Malaysia seeks 10 year-jail terms for 'fake news'

A commuter (R) walks past an advertisement reading 'sharing a lie makes u a liar' at a train station in Kuala Lumpur on March 26, 2018 Image copyright Getty Images
Image caption Commuters in Kuala Lumpur are being warned against the dangers of fake news

Malaysia's government has proposed new legislation to combat "fake news", with offenders facing up to 10 years in prison.

Under the Anti-Fake News Bill, those convicted of disseminating false content would be jailed or fined up to RM500,000 ($128,000; £90,400), or both.

The bill was tabled in parliament on Monday, ahead of a national election that is expected within weeks.

Critics have called the bill an attempt by the authorities to stifle dissent.

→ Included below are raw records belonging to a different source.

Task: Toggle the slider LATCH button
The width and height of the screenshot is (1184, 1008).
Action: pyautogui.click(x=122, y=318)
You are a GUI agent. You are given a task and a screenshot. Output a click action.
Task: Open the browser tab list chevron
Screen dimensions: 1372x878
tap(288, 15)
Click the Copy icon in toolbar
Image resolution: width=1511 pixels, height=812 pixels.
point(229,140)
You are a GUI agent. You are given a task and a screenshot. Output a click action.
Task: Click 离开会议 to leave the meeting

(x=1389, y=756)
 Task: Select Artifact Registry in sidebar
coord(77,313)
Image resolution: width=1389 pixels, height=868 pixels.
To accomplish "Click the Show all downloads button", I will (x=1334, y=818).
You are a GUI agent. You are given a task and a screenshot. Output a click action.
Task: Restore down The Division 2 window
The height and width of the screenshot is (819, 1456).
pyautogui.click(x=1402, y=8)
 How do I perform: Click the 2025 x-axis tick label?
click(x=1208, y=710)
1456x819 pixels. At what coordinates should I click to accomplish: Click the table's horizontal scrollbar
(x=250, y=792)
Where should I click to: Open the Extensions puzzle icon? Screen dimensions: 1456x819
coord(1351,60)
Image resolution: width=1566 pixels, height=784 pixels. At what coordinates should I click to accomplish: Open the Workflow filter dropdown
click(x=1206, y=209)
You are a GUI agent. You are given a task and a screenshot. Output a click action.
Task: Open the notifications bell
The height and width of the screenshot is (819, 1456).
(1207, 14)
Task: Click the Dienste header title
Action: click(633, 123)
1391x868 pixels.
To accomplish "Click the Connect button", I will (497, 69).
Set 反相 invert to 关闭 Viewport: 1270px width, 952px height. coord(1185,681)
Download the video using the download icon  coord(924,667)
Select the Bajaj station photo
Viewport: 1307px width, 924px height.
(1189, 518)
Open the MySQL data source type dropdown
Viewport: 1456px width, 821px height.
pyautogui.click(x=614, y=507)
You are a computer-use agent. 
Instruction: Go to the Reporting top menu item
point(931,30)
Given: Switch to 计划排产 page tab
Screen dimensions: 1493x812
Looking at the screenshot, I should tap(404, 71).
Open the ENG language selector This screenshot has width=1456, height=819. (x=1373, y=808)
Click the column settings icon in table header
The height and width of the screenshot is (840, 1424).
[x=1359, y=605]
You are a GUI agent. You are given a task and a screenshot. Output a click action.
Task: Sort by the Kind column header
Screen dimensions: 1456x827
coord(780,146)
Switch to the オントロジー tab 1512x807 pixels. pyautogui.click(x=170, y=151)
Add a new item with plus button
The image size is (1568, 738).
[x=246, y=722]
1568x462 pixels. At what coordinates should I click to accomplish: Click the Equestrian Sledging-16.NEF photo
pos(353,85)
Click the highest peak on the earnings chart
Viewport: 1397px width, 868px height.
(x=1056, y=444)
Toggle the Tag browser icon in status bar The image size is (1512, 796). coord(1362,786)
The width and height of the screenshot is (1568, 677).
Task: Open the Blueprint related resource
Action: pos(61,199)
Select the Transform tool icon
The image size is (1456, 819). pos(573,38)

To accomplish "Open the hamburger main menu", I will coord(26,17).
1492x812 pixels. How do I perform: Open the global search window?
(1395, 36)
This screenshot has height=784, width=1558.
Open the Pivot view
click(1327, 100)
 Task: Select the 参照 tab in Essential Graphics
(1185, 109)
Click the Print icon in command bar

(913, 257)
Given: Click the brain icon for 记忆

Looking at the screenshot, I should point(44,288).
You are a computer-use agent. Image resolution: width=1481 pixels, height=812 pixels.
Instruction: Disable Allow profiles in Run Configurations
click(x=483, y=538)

According to the bill, the term "fake news" is defined as "news, information, data and reports which is or are wholly or partly false".

An offender would be anyone who "by any means, knowingly creates, offers, publishes, prints, distributes, circulates or disseminates any fake news or publication containing fake news".

Blogs, public forums and social media accounts are also covered by the bill.

It applies to anyone inside or outside Malaysia, as long as the "fake news" published concerns the country or those in it, which means foreigners can technically be sentenced in absentia.

True or false?

The move has been described as an attempt to silence opposition ahead of the general election. It must be held by August, but is widely expected within the next few weeks.

"The bill is 100% intended to muffle dissent... the punishment is extremely high and what amounts to fake news has been loosely defined," Eric Paulsen, co-founder of Malaysian human rights group Lawyers for Liberty, told the BBC.

"It also looks like they are rushing through the bill... before the elections. It's likely that it will be passed."

He added that the bill could affect reporting stories such as the scandal surrounding 1MDB, Malaysia's state development fund. It is alleged that hundreds of millions of dollars were "misappropriated" from the fund.

The Wall Street Journal (WSJ) had in 2015 reported it had seen a paper trail that allegedly traced close to $700m from the fund to Malaysian Prime Minister Najib Razak's personal bank accounts.

Mr Najib has denied taking any money from 1MDB.

Just days ago, a Malaysian minister said any news relating to 1MDB that was not confirmed by the government was false.

"If this is [the government's] benchmark, then we will have a situation where only the government can determine if things are true or false," said Mr Paulsen.